Quando si pensa di correggere quello che comunque appare un difetto del nostro sistema produttivo, – nello specifico il minore valore aggiunto connesso con la diversa posizione tecnologica della produzione – si ricorre alla solita ricetta degli incentivi alle imprese per accrescerne la spesa in ricerca dal momento che questa appare sensibilmente inferiore a quella affrontata dai sistemi produttivi degli altri paesi. Il ragionamento non solo è semplicistico, ma è anche sbagliato dal momento che attribuisce una possibilità/capacità di spesa in ricerca eguale per tutte le imprese, qualunque sia la struttura dimensionale e la specializzazione produttiva. Poiché cosi non è – come è di tutta evidenza ma anche confermato dalle statistiche – quegli incentivi certamente vengono accolti positivamente dalle imprese ma da un punto di vista generale non inducono nessun cambiamento significativo dei vincoli strutturali in materia di competitività tecnologica. Poiché nel frattempo, all’insegna delle mode liberiste, in materia di produzione industriale si è ritenuto che era meglio lasciare fare alle imprese piuttosto che chiamare in causa una dimensione pubblica, si è ritenuto opportuno ridurre le risorse e le potenzialità della ricerca pubblica. Una specie di suicidio – anche, ma non solo, da parte delle imprese – dal momento che se e quando si vorrà affrontare la questione, il tanto sbandierato ricorso alla società della conoscenza, troverà non solo politicamente ma anche materialmente sguarnito uno degli attori fondamentali di quella società.
Nel frattempo quel problema irrisolto continuava a manifestare la sua nefasta esistenza per cui ora, oltre a dover cercare – per ora vanamente – una terapia, si dovrebbe anche recuperare un malloppo di circa 50 miliardi per coprire il buco pregresso.

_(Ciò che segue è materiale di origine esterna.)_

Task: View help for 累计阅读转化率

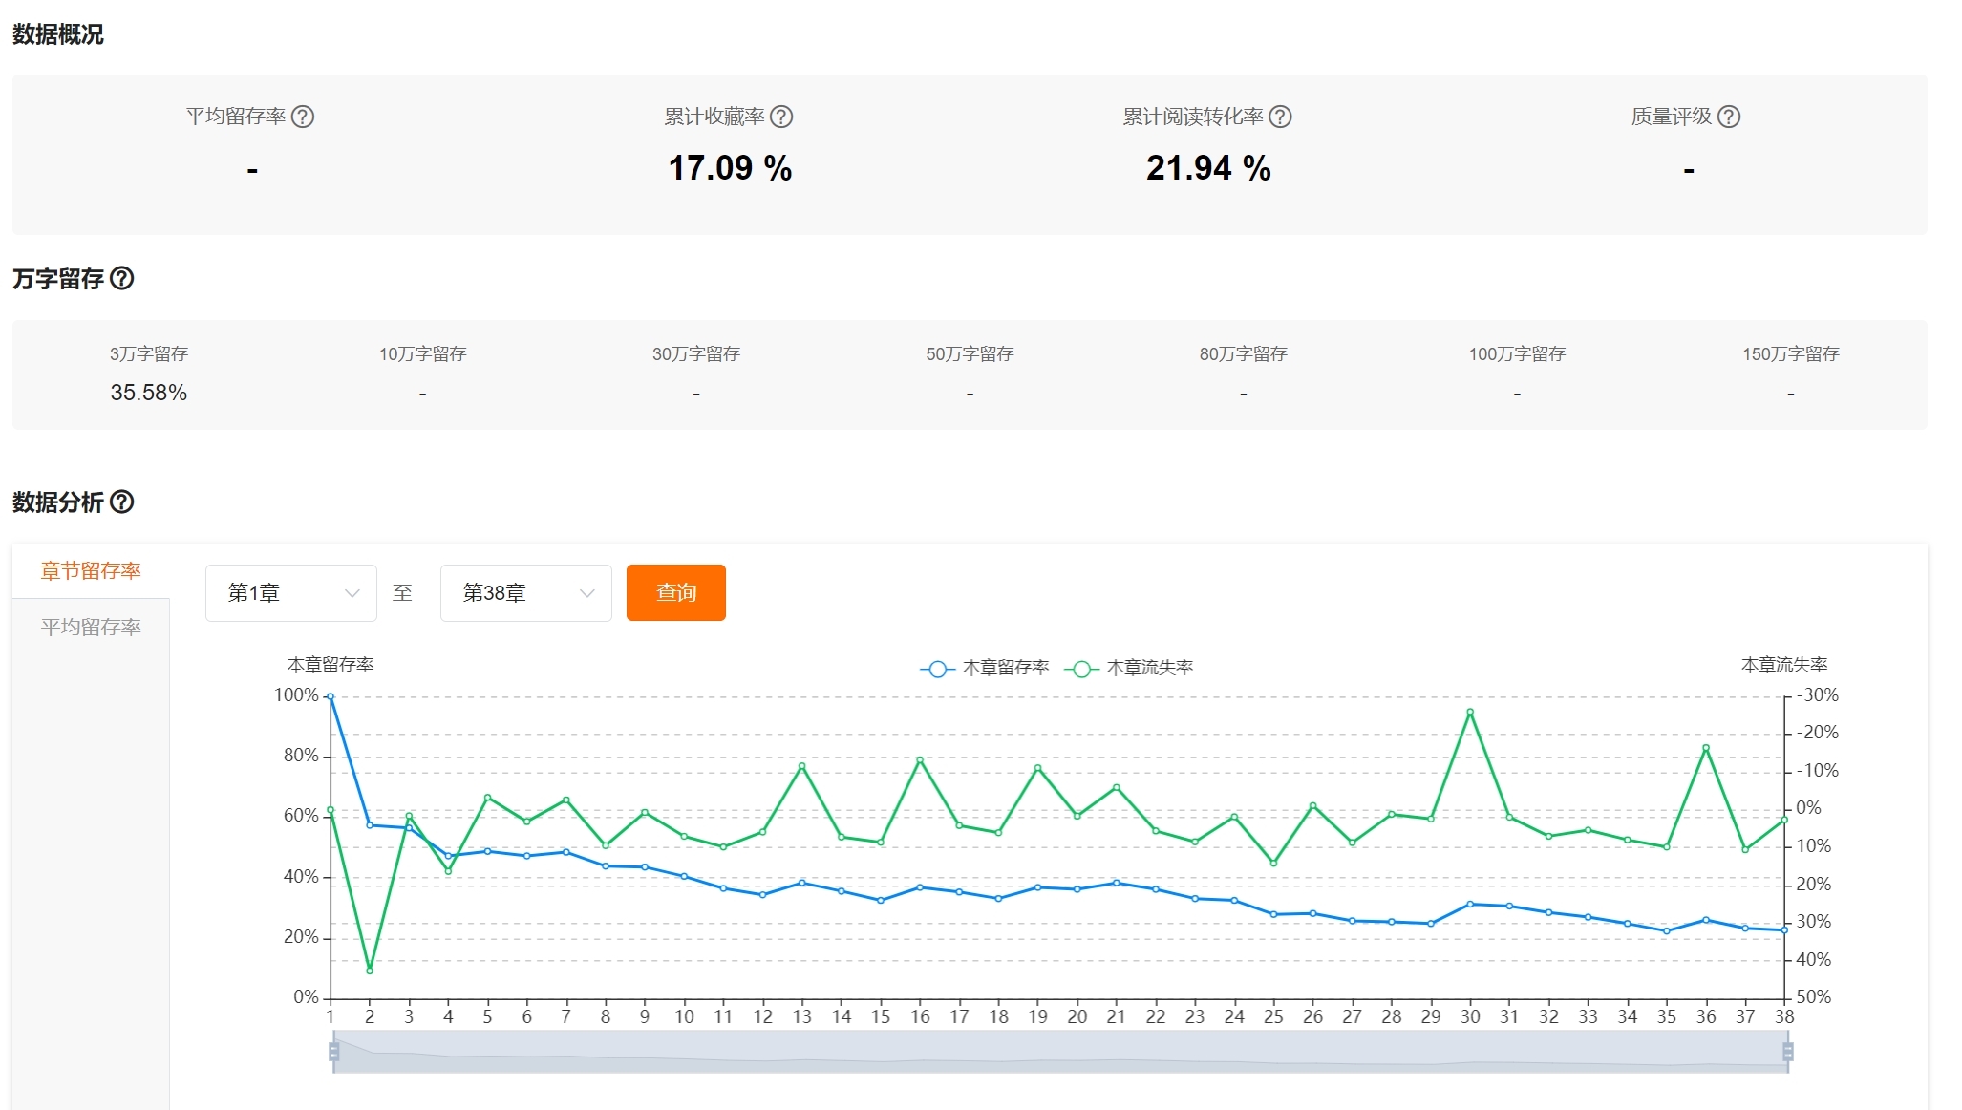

Guardando le recenti sconfitte elettorali dell’attuale governo è del tutto plausibile un cambiamento dello scenario politico di governo per il prossimo futuro. Potrebbe toccare al centrosinistra affrontare le questioni sopraccennate. E poiché negli anni passati in materia non sono mancati anche da queste sponde politiche errori clamorosi, sarebbe opportuno prepararsi per tempo poiché, da un lato gli interventi sono necessariamente complessi, ma una seconda stagione di errori sarebbe senza ritorno anche per il Paese.